Ore 12 - Elezioni, Casini liquida il Terzo Polo. Pierferdy-Pierfurbo verso il Cav?

altroPiù si avvicina il rischio di “fare la fine della Grecia” e più i partiti (non solo loro) rivendicano il merito di avere salvato l’Italia da quel rischio.

In questo senso, a gridare di più sono quelli dell’Udc, sempre pronti a sventolare la bandiera dei primi della classe (i saputelli …) e, dopo le urne, sempre a piagnucolare, nell’angolino degli eterni incompresi. A dire il vero, un merito ce l’ha Pier Ferdinando Casini: quello di non aver mai creduto nel bipolarismo Made in Italy e nella seconda Repubblica.

Su tutto il resto, terra bruciata: identità pari a zero, strategia sempre ancorata al piede su due staffe, personale politico (specie nel territorio) yes man dedito alle poltrone. Pdl e Lega hanno perduto alle ultime amministrative una montagna di elettori (moderati), ma non un voto è andato nel canestro predisposto da Casini. Gli elettori bocciano la coppia B&B ma non si fidano di Casini &C.

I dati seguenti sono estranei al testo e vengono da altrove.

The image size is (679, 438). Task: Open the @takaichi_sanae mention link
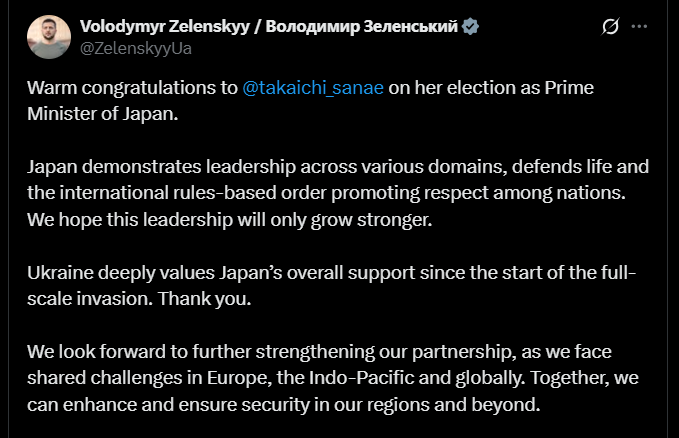click(x=313, y=87)
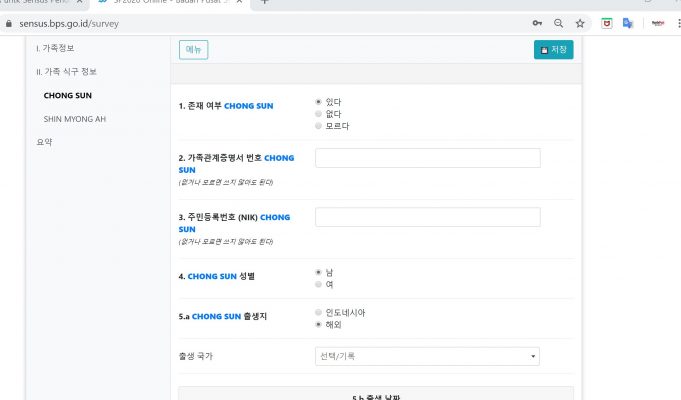Open the I. 가족정보 sidebar section
The width and height of the screenshot is (681, 400).
click(55, 48)
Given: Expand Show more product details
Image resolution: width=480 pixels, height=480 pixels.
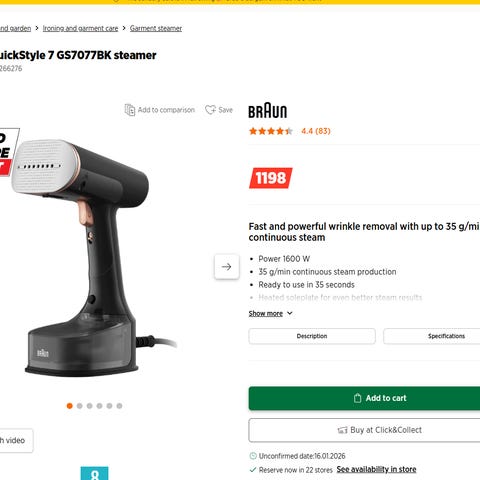Looking at the screenshot, I should tap(266, 313).
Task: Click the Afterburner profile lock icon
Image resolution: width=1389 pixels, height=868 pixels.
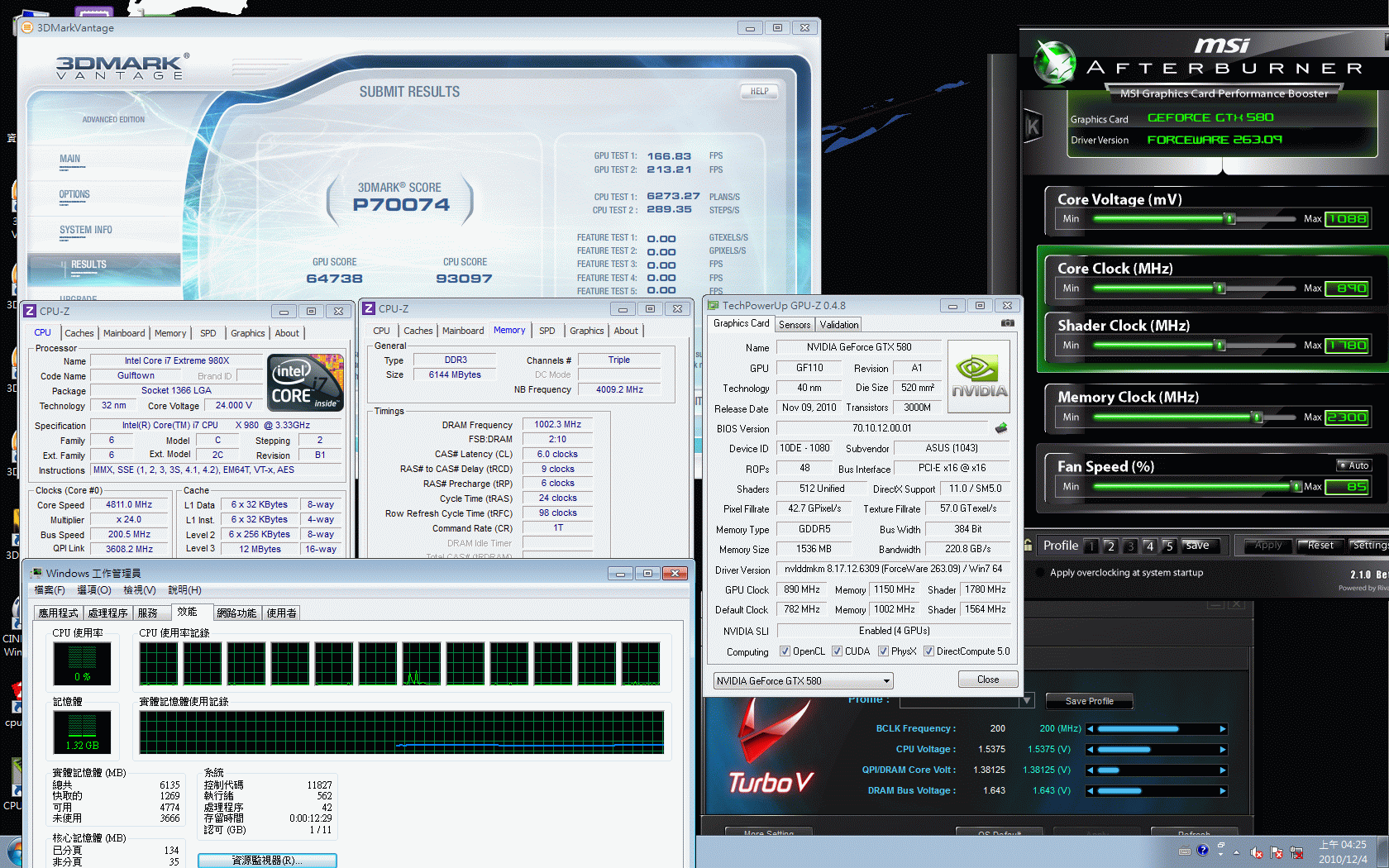Action: click(1028, 545)
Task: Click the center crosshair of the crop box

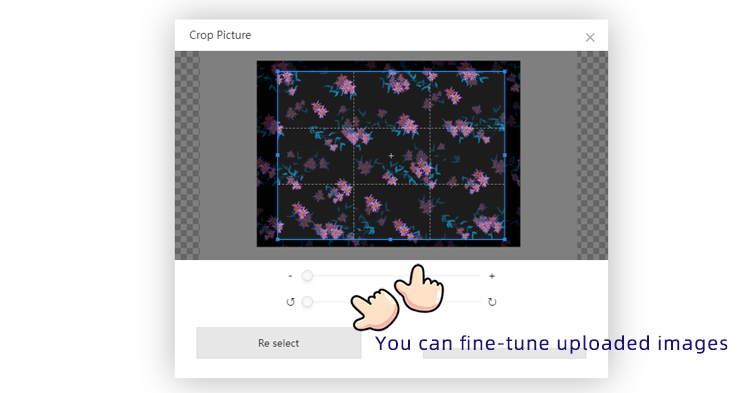Action: (x=391, y=155)
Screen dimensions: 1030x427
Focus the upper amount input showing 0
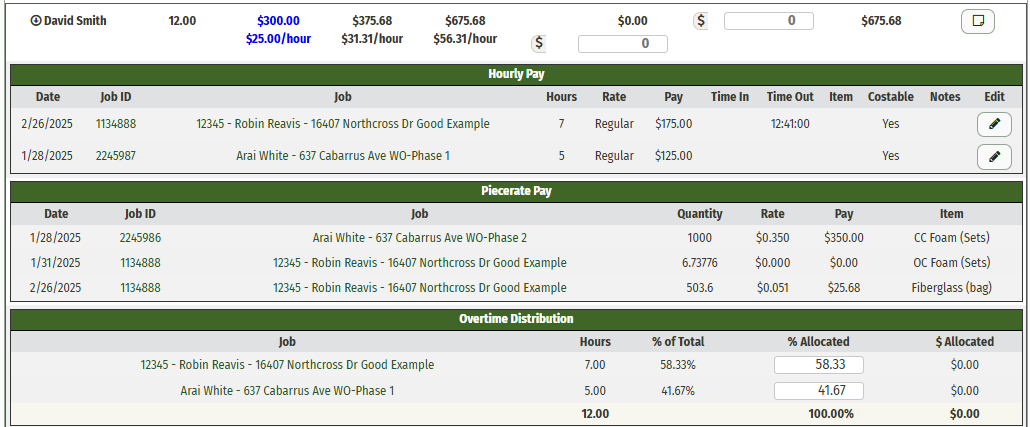tap(768, 21)
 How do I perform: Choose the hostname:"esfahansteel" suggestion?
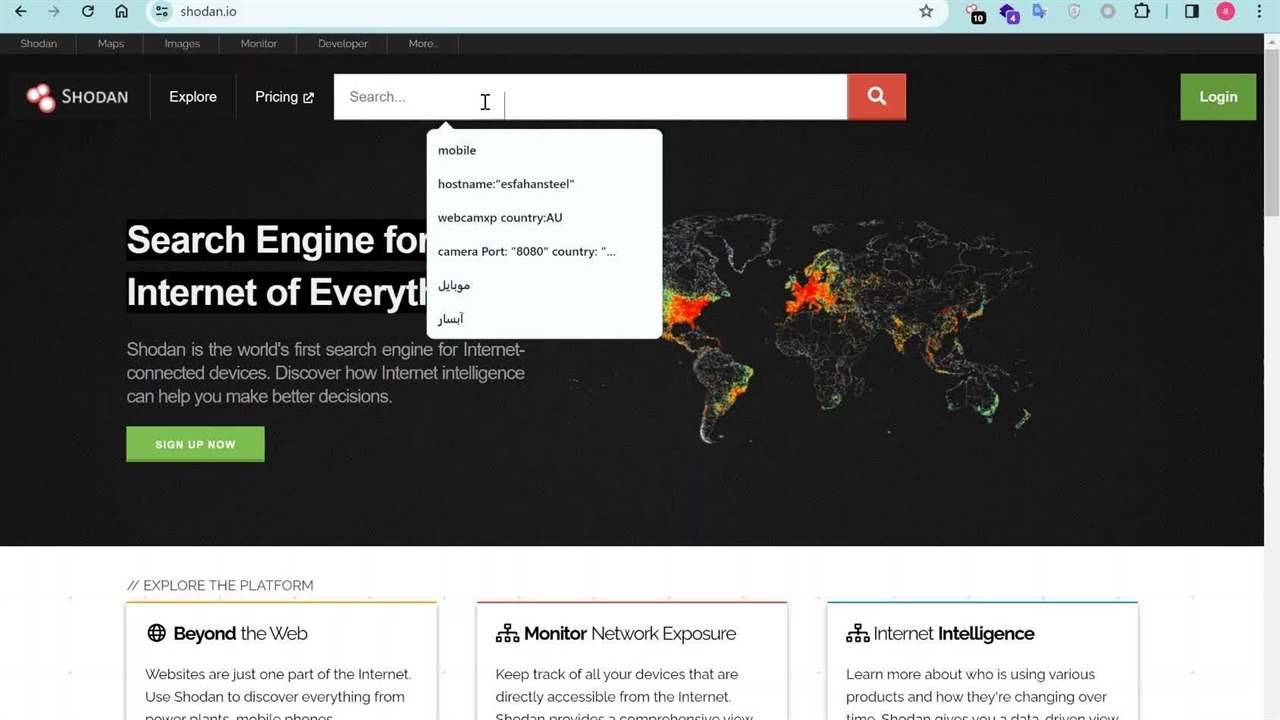[506, 184]
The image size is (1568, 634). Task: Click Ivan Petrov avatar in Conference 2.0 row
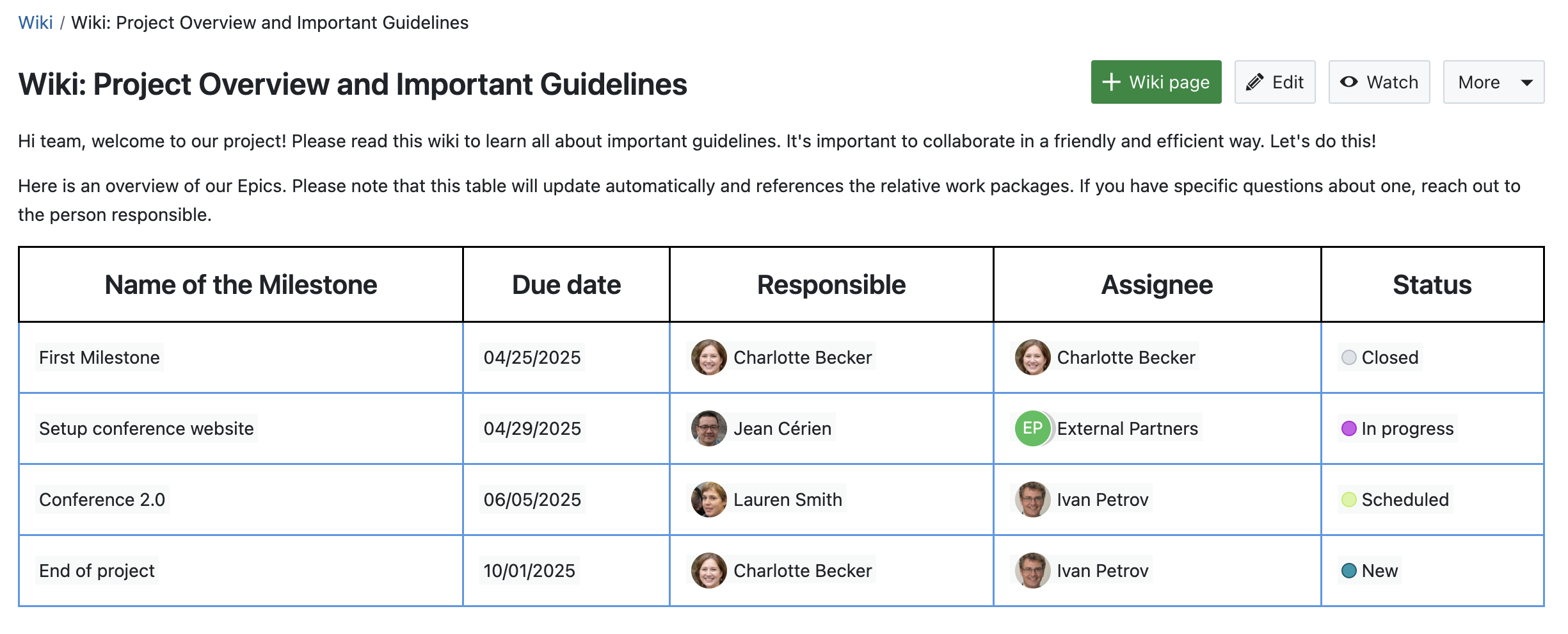1032,500
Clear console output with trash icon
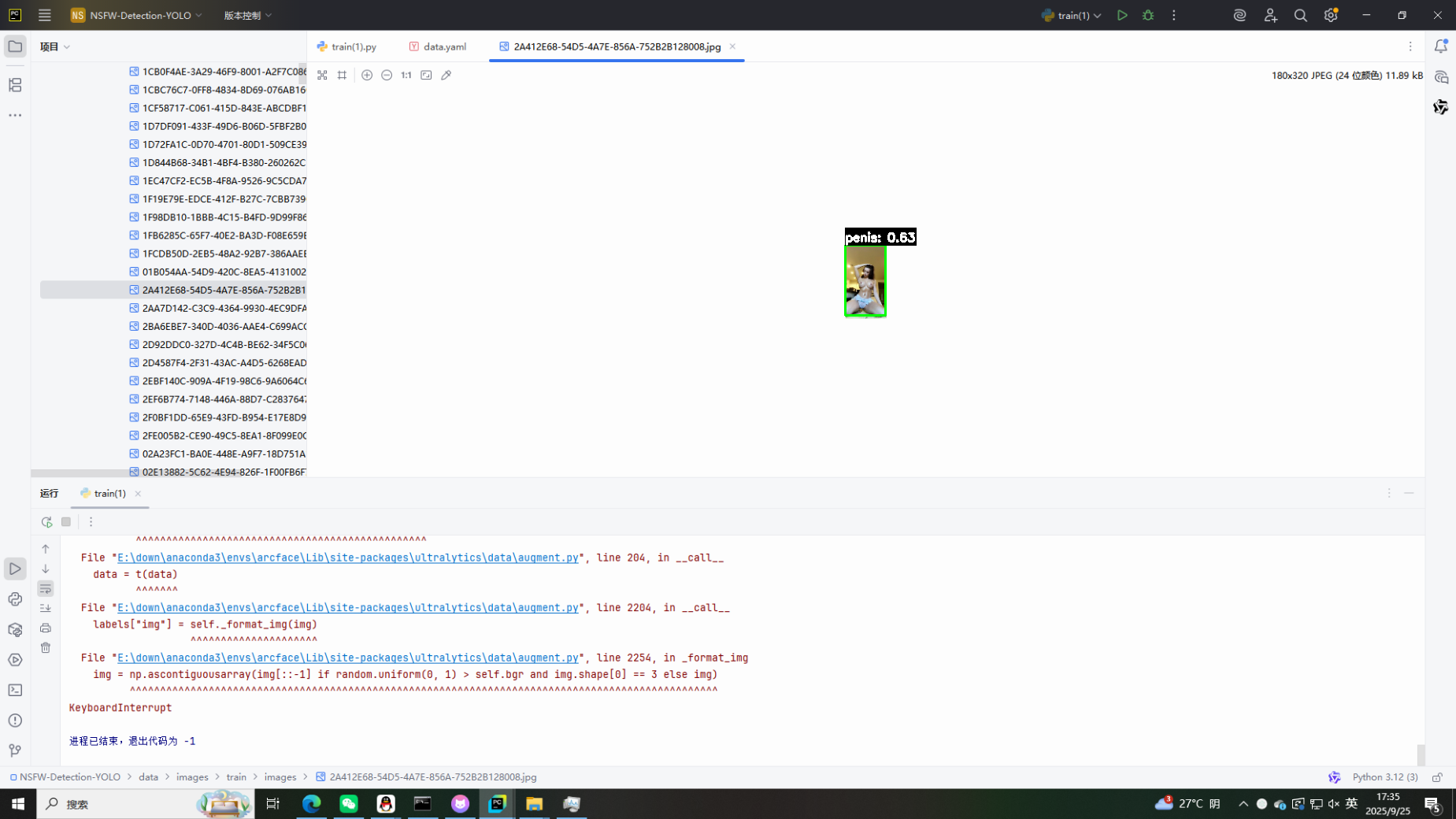 [46, 648]
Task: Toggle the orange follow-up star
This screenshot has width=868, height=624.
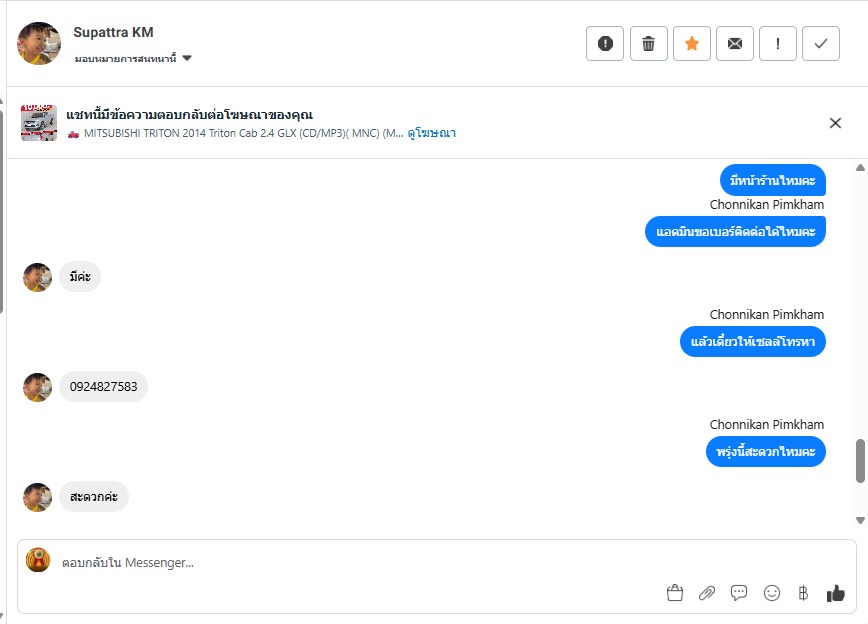Action: 691,44
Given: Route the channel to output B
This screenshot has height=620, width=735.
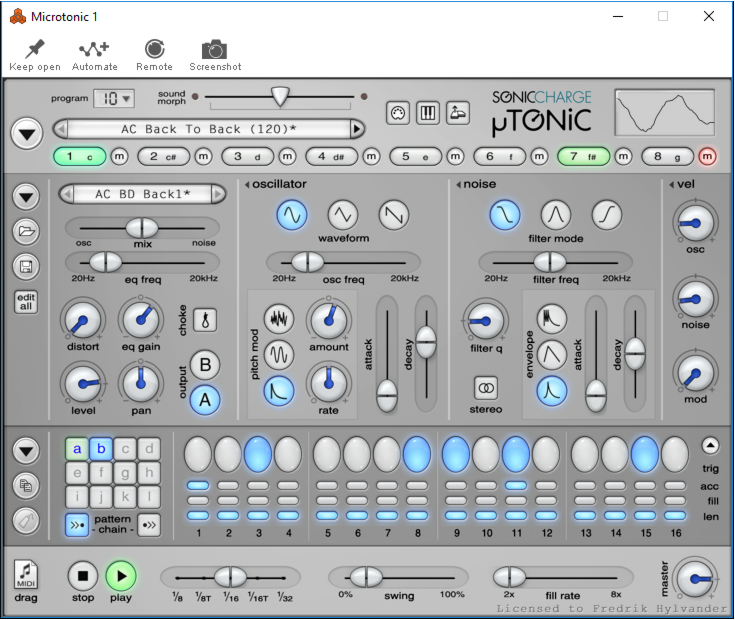Looking at the screenshot, I should coord(205,364).
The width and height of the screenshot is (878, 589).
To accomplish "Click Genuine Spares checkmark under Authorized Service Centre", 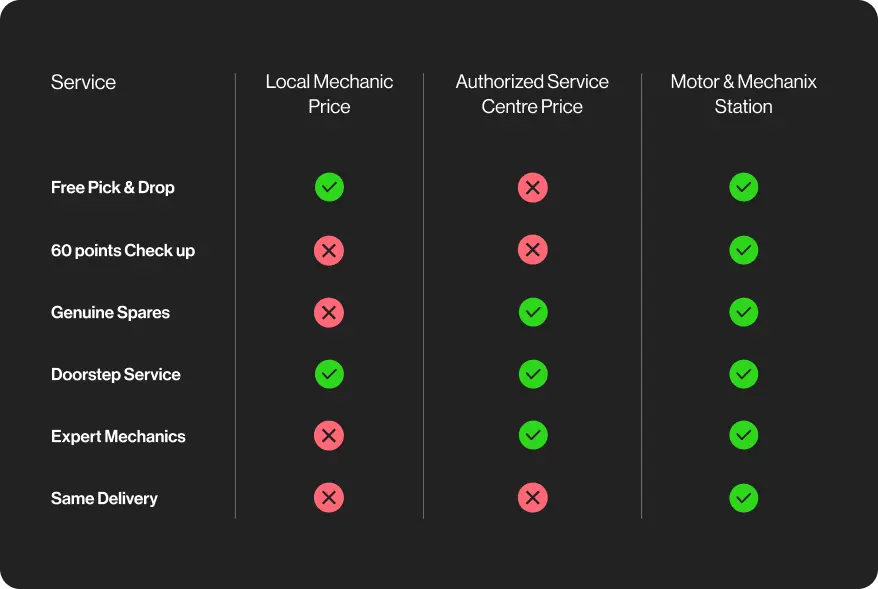I will tap(532, 312).
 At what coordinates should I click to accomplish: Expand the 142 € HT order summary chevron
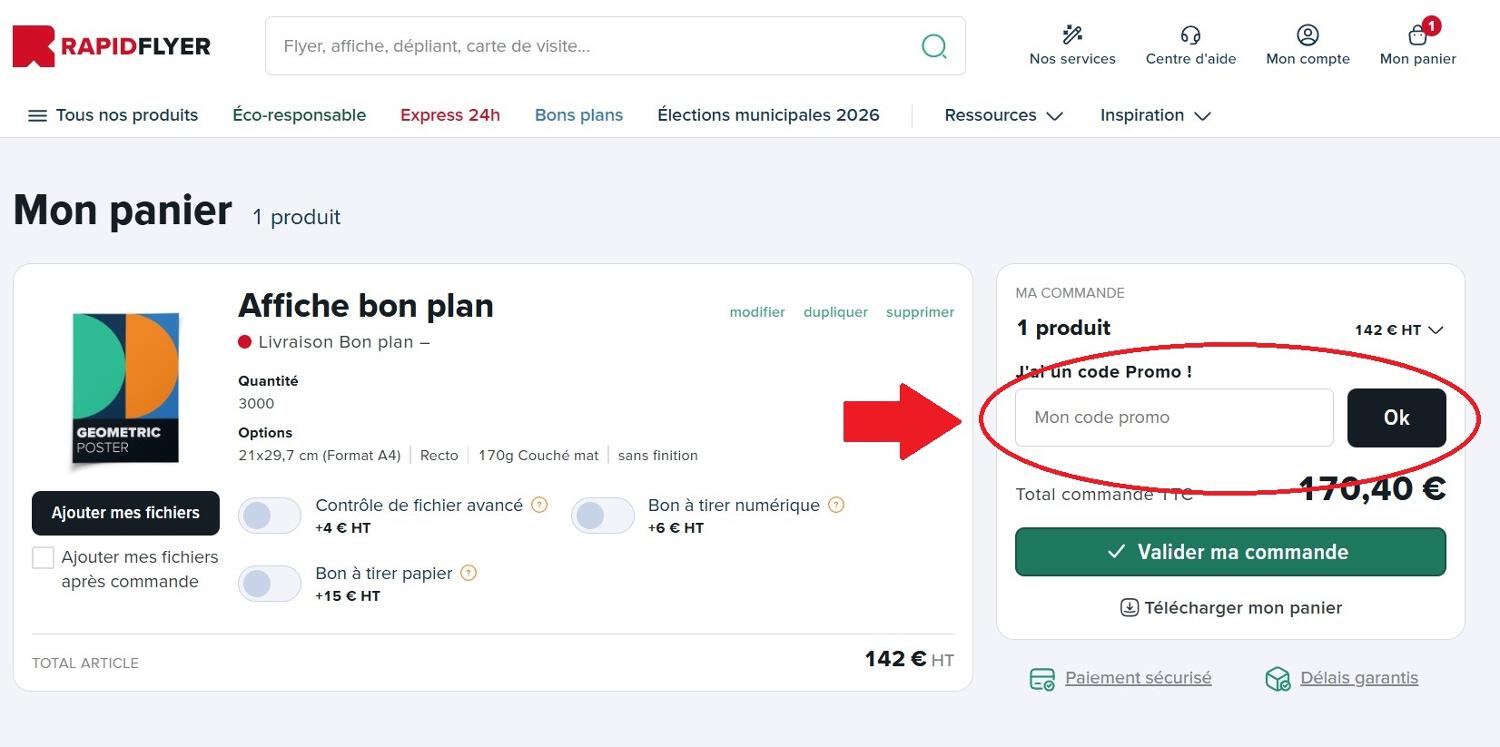tap(1437, 330)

Ora, l’annuncio del leader Udc di andare oltre il Terzo Polo, senza precisare verso dove e con chi, pare anticipare l’ennesima giravolta strumentale, da consumato doppiogiochista.

Bersani, sempre indeciso, spinge Casini a una scelta per un nuovo centro-sinistra di governo incentrato sul Pd (Bersani a Palazzo Chigi, Casini sul Colle). Berlusconi, sempre solerte, lancia una nuova crociata di tutti i moderati, paventando la costruzione di una inedita “federazione-santa alleanza” per non dare l’Italia alla sinistra.

Un dato è certo: il Terzo Polo è stato liquidato perché i conti non tornano. Fini e Rutelli rischiano ora di rimanere come Don Falcuccio mentre Casini è già sul mercato. E’ così difficile capire dove alla fine approderà Pierferdy il Pierfurbo?